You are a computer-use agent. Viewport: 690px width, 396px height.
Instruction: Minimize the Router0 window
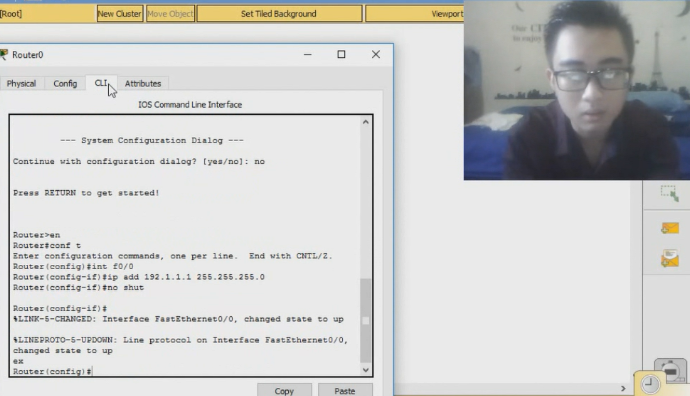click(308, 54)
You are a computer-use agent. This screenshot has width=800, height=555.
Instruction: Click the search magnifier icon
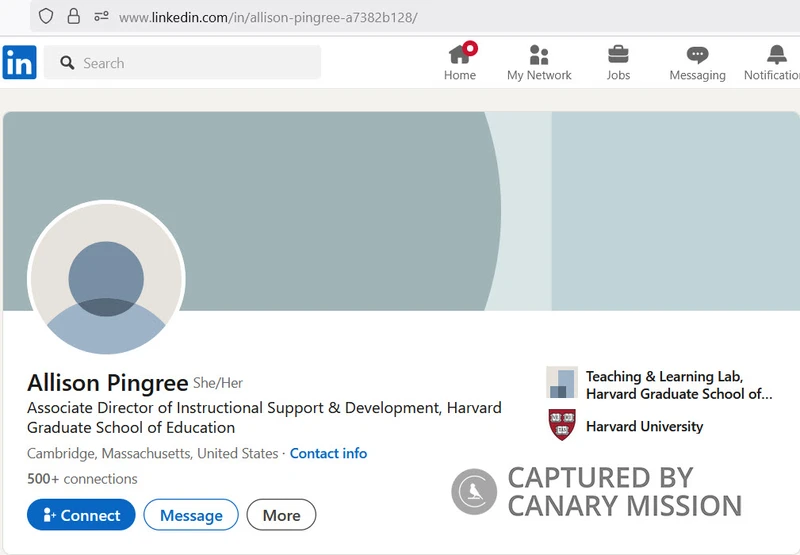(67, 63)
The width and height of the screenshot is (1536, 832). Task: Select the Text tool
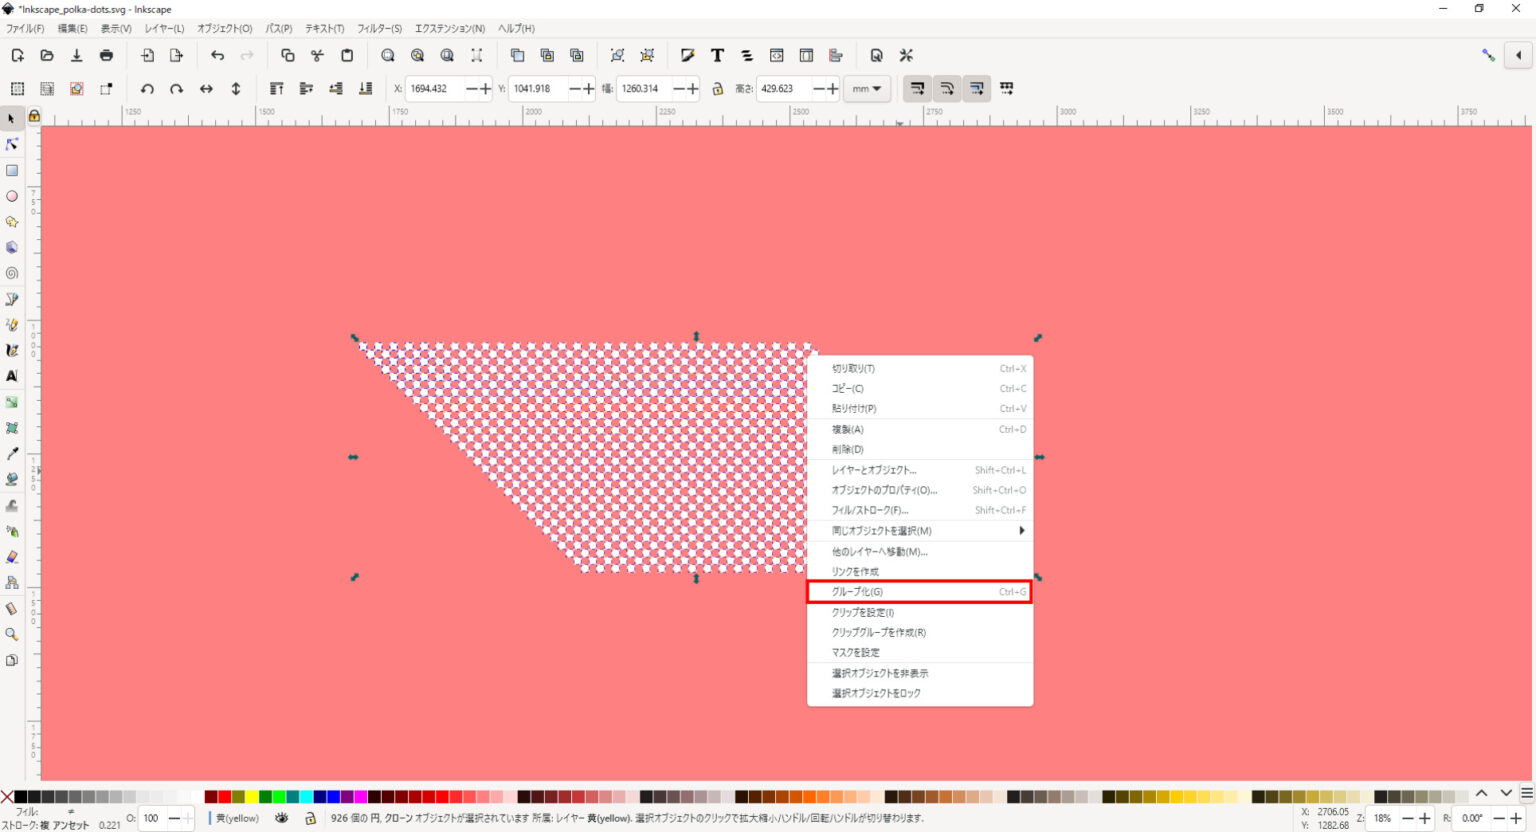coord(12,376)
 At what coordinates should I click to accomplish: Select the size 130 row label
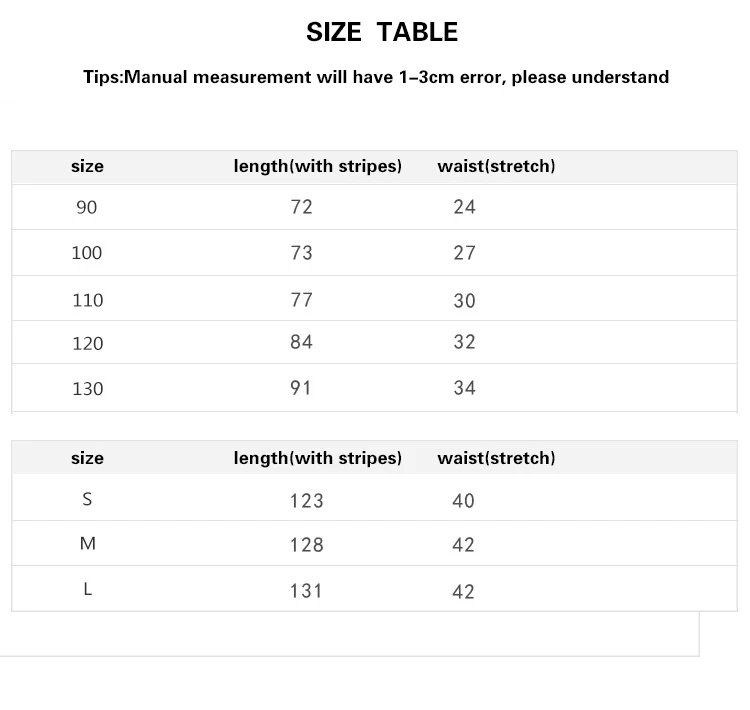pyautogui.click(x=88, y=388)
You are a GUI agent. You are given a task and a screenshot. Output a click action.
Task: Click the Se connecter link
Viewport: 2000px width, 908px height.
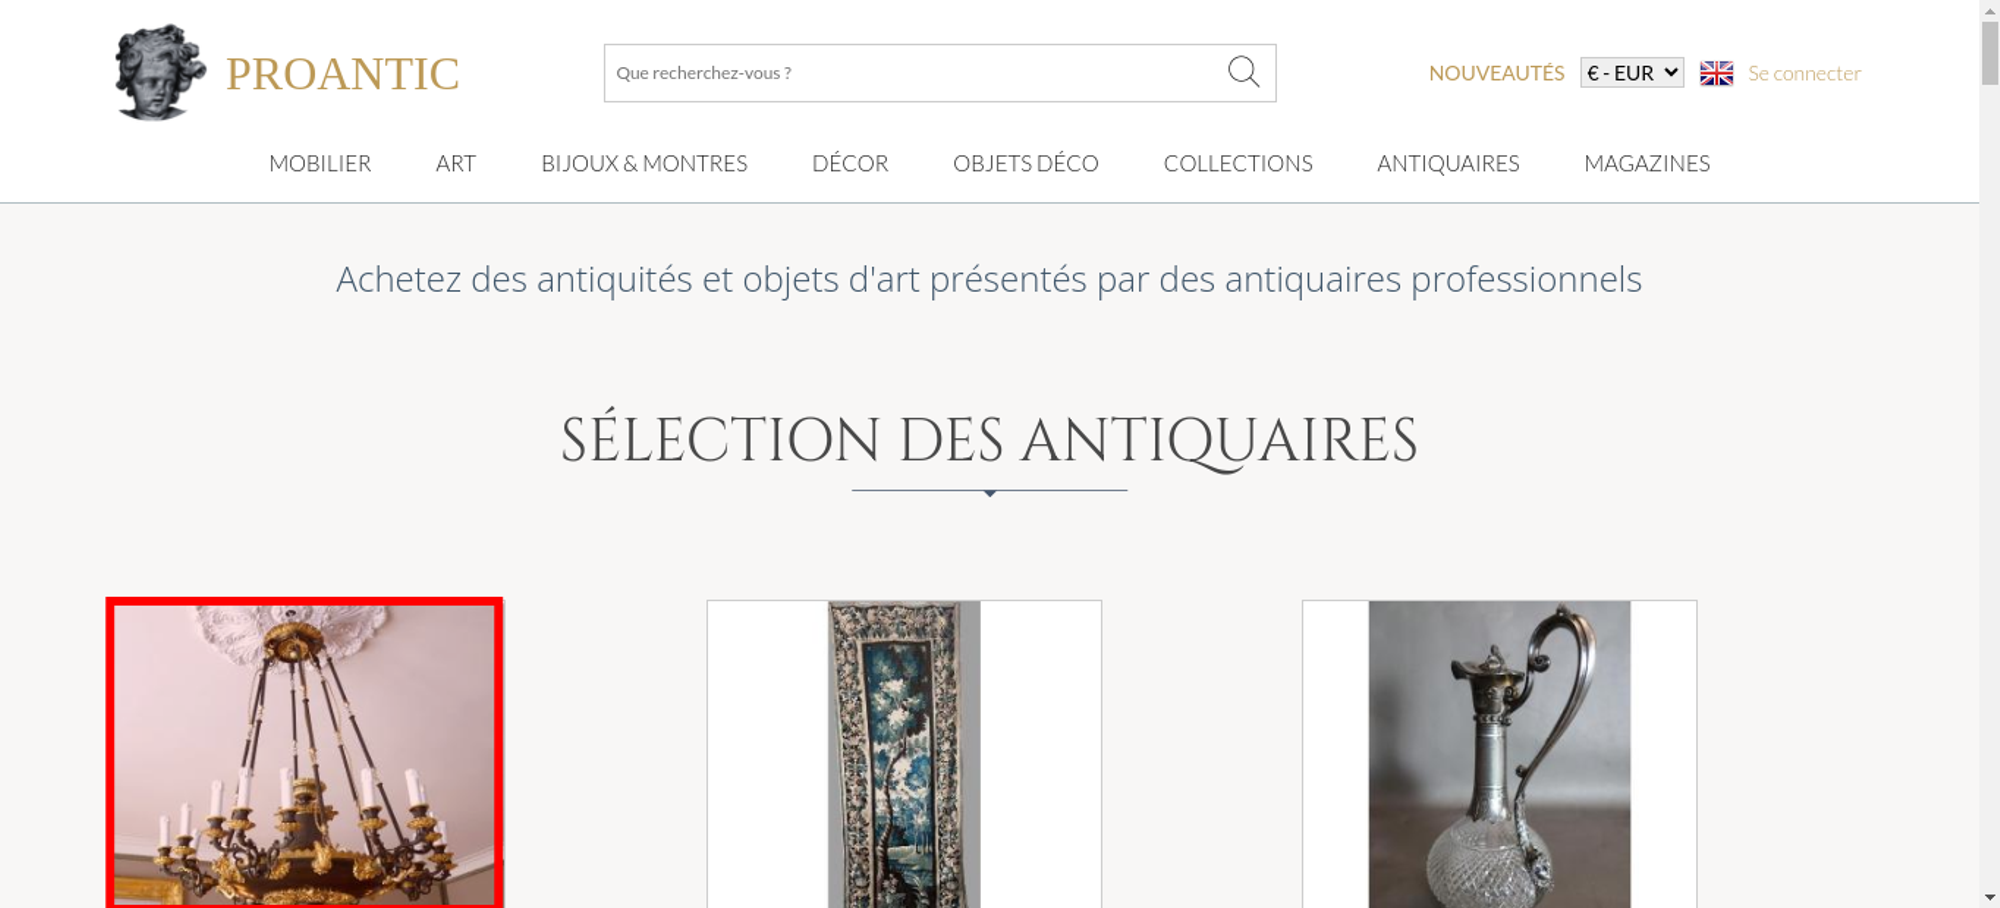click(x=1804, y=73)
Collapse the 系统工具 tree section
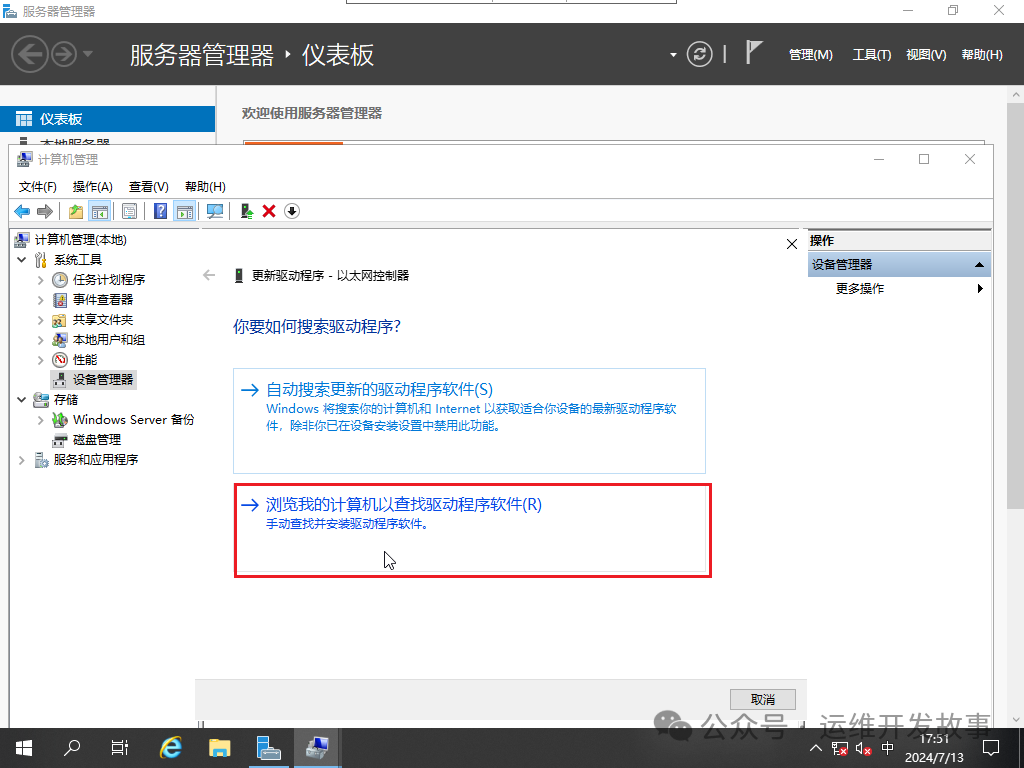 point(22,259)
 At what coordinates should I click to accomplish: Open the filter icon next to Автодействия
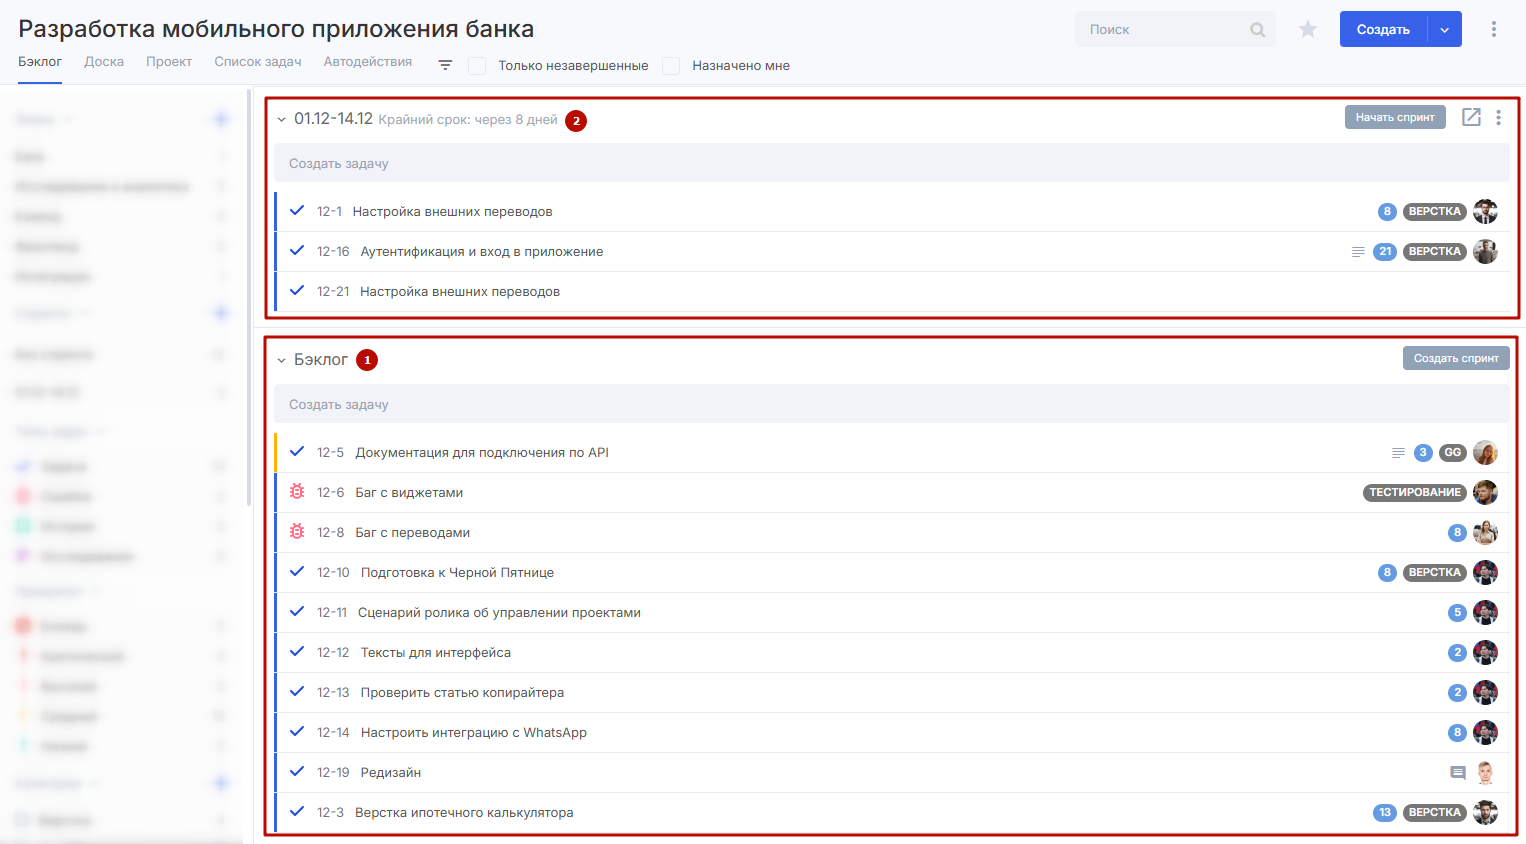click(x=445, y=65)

WHAT YOU HAVE TO DO:
Go through the material above and copy each line that holds the string "agent".

REPLY TO THE TASK:
You are a computer-use agent. Viewport: 690px width, 396px height.
You are a computer-use agent. This screenshot has width=800, height=555.
You are a GUI agent. You are given a task and a screenshot. Output a click action.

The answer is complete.